In message-passing multiprocessors, communication occurs by sending messages that request action or deliver data, just as with the network protocols discussed in Section 8.2. For example, if one processor wants to access or operate on data in a remote memory, it can send a message to request the data or to perform some operation on the data. In such cases, the message can be thought of as a *remote procedure call* (RPC). When the destination processor receives the message, either by polling for it or via an interrupt, it performs the operation or access on behalf of the remote processor and returns the result with a reply message. This type of message passing is also called *synchronous*, since the initiating processor sends a request and waits until the reply is returned before continuing. Software systems have been constructed to encapsulate the details of sending and receiving messages, including passing complex arguments or return values, presenting a clean RPC facility to the programmer.

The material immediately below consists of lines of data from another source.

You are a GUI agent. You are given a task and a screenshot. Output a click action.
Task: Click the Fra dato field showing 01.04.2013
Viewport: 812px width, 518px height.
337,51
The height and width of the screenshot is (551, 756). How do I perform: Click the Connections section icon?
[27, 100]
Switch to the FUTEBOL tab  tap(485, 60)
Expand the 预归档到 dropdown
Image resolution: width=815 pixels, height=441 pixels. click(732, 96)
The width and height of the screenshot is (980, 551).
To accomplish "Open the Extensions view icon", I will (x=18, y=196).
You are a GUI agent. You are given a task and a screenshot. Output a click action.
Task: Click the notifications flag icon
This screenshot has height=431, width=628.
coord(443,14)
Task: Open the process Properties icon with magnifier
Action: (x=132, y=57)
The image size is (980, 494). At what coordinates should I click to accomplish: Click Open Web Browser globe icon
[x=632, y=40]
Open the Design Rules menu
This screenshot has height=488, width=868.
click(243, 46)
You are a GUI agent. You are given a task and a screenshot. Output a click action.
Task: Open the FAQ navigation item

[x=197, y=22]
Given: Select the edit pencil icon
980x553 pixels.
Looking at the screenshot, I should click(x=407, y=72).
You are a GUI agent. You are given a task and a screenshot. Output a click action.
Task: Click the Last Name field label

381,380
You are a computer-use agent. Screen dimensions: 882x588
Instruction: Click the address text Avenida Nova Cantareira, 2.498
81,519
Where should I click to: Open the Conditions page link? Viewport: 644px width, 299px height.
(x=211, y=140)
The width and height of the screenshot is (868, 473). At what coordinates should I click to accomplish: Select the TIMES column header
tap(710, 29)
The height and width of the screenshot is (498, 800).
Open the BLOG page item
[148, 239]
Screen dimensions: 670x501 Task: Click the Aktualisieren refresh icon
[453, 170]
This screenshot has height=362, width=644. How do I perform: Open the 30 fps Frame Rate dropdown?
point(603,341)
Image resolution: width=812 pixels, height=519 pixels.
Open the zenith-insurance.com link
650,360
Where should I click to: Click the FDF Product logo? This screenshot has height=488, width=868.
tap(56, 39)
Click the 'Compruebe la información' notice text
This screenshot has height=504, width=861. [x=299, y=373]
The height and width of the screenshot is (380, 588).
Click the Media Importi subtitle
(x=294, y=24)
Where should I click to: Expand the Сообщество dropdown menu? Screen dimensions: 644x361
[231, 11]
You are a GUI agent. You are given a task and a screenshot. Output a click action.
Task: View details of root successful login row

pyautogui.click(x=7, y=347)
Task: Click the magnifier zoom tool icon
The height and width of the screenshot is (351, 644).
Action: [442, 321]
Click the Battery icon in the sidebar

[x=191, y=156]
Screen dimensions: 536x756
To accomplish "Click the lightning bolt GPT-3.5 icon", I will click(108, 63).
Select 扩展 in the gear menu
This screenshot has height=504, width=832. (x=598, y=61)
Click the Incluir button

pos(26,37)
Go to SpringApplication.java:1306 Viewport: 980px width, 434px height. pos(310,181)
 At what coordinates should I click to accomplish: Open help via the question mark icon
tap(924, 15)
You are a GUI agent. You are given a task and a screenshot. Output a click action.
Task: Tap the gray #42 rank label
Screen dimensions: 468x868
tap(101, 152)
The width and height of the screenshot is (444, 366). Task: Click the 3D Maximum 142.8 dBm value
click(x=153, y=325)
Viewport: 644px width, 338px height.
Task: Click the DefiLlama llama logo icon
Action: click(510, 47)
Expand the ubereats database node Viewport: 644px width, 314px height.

Communication can also occur from the viewpoint of the writer of data rather than the reader, and this can be more efficient when the processor producing data knows which other processors will need the data. In such cases, the data can be sent directly to the consumer process without having to be requested first. It is often possible to perform such message sends asynchronously, allowing the sender process to continue immediately. Often the receiver will want to block if it tries to receive the message before it has arrived; in other cases, the reader may check whether a message is pending before actually trying to perform a blocking receive. Also the sender must be prepared to block if the receiver has not yet consumed an earlier message and no buffer space is available. The message-passing facilities offered in different multiprocessors are fairly diverse. To ease program portability, standard message-passing libraries (for example, message-passing interface, or MPI) have been proposed. Such libraries sacrifice some performance to achieve a common interface.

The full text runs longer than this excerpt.